Correlation Between Yang Ming and Momo
Can any of the company-specific risk be diversified away by investing in both Yang Ming and Momo at the same time? Although using a correlation coefficient on its own may not help to predict future stock returns, this module helps to understand the diversifiable risk of combining Yang Ming and Momo into the same portfolio, which is an essential part of the fundamental portfolio management process.
By analyzing existing cross correlation between Yang Ming Marine and momo Inc, you can compare the effects of market volatilities on Yang Ming and Momo and check how they will diversify away market risk if combined in the same portfolio for a given time horizon.
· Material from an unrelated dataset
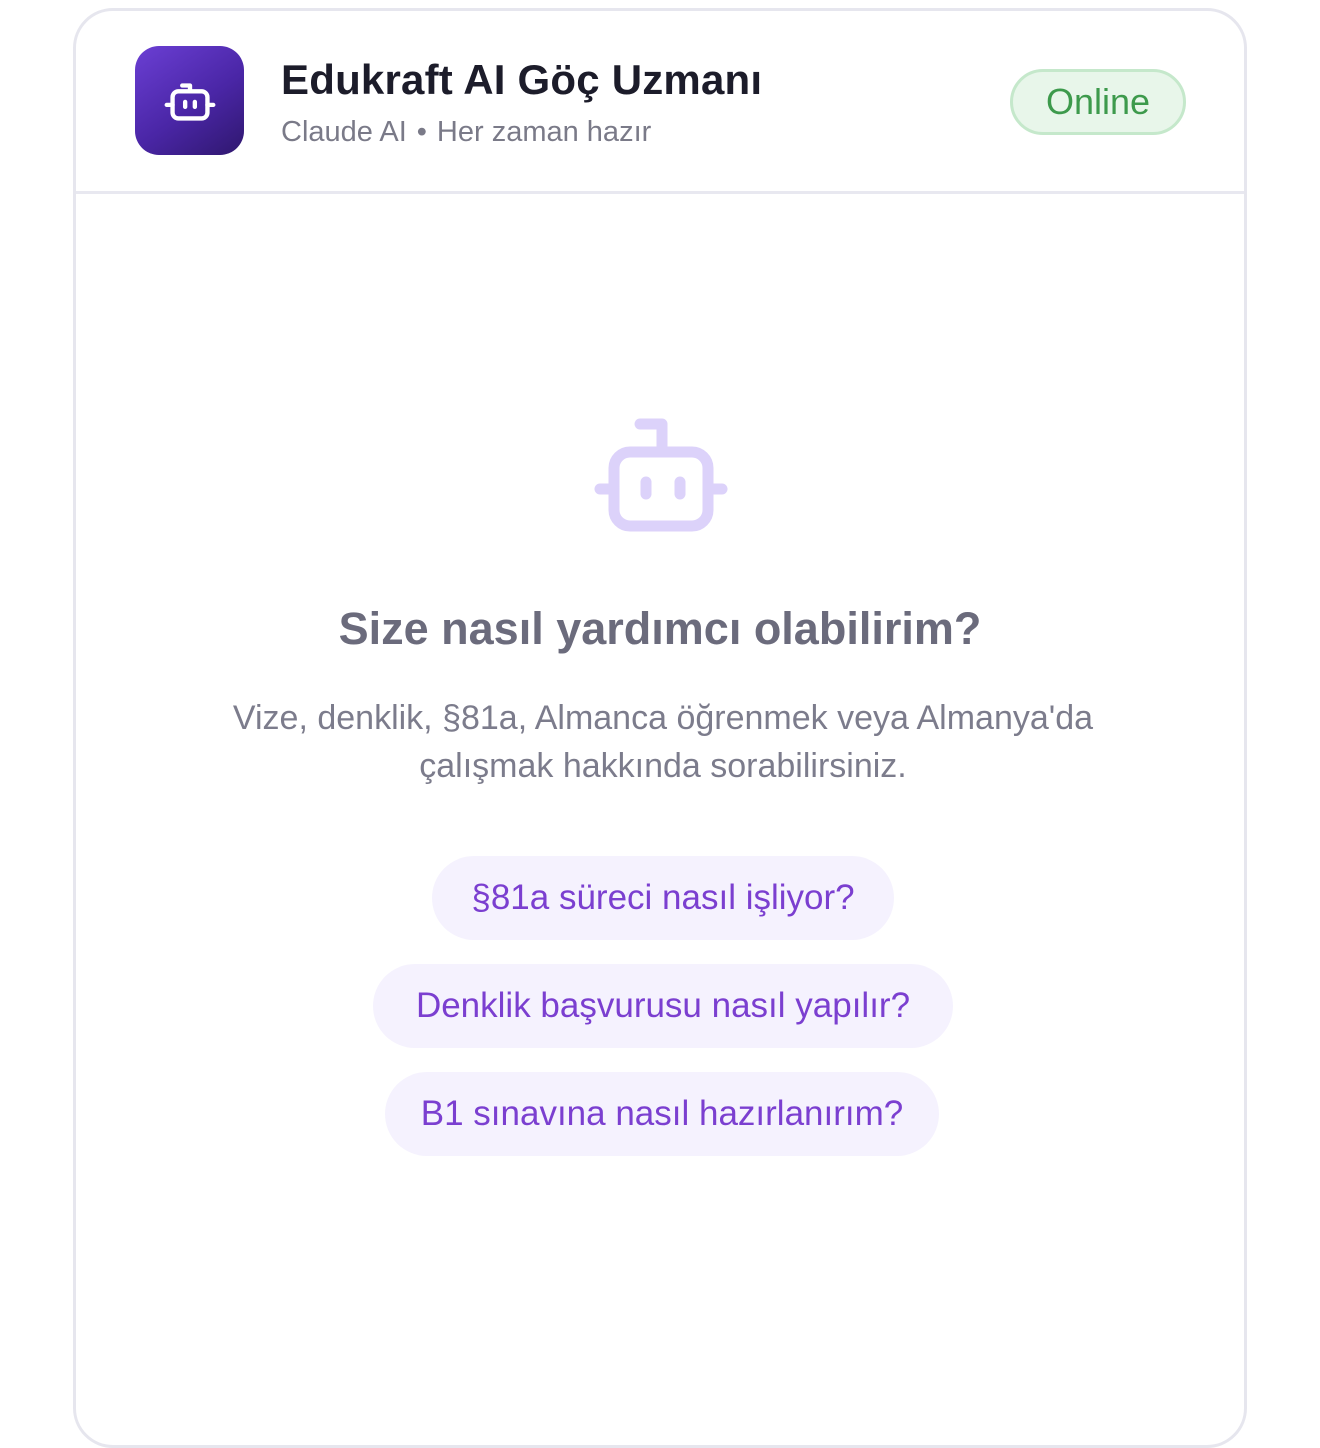 Image resolution: width=1320 pixels, height=1448 pixels. Describe the element at coordinates (662, 1114) in the screenshot. I see `suggestion-chip: B1 sınavına nasıl hazırlanırım?` at that location.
You can also utilize pair trading strategies of matching a long position in Yang Ming with a short position of Momo. Check out your portfolio center. Please also check ongoing floating volatility patterns of Yang Ming and Momo.
Diversification Opportunities for Yang Ming and Momo
Excellent diversification
The 3 months correlation between Yang and Momo is -0.68. Overlapping area represents the amount of risk that can be diversified away by holding Yang Ming Marine and momo Inc in the same portfolio, assuming nothing else is changed. The correlation between historical prices or returns on momo Inc and Yang Ming is a relative statistical measure of the degree to which these equity instruments tend to move together. The correlation coefficient measures the extent to which returns on Yang Ming Marine are associated (or correlated) with Momo. Values of the correlation coefficient range from -1 to +1, where. The correlation of zero (0) is possible when the price movement of momo Inc has no effect on the direction of Yang Ming i.e., Yang Ming and Momo go up and down completely randomly.
Pair Corralation between Yang Ming and Momo
Assuming the 90 days trading horizon Yang Ming Marine is expected to generate 2.25 times more return on investment than Momo. However, Yang Ming is 2.25 times more volatile than momo Inc. It trades about 0.17 of its potential returns per unit of risk. momo Inc is currently generating about -0.15 per unit of risk. If you would invest 6,170 in Yang Ming Marine on September 15, 2024 and sell it today you would earn a total of 1,870 from holding Yang Ming Marine or generate 30.31% return on investment over 90 days.
Time Period | 3 Months [change] |
Direction | Moves Against |
Strength | Weak |
Accuracy | 100.0% |
Values | Daily Returns |
Yang Ming Marine vs. momo Inc
Performance |
Timeline |
Yang Ming Marine |
momo Inc |
Yang Ming and Momo Volatility Contrast
Predicted Return Density |
Returns |
Pair Trading with Yang Ming and Momo
The main advantage of trading using opposite Yang Ming and Momo positions is that it hedges away some unsystematic risk. Because of two separate transactions, even if Yang Ming position performs unexpectedly, Momo can make up some of the losses. Pair trading also minimizes risk from directional movements in the market. For example, if an entire industry or sector drops because of unexpected headlines, the short position in Momo will offset losses from the drop in Momo's long position.The idea behind Yang Ming Marine and momo Inc pairs trading is to make the combined position market-neutral, meaning the overall market's direction will not affect its win or loss (or potential downside or upside). This can be achieved by designing a pairs trade with two highly correlated stocks or equities that operate in a similar space or sector, making it possible to obtain profits through simple and relatively low-risk investment.Check out your portfolio center.Note that this page's information should be used as a complementary analysis to find the right mix of equity instruments to add to your existing portfolios or create a brand new portfolio. You can also try the Latest Portfolios module to quick portfolio dashboard that showcases your latest portfolios.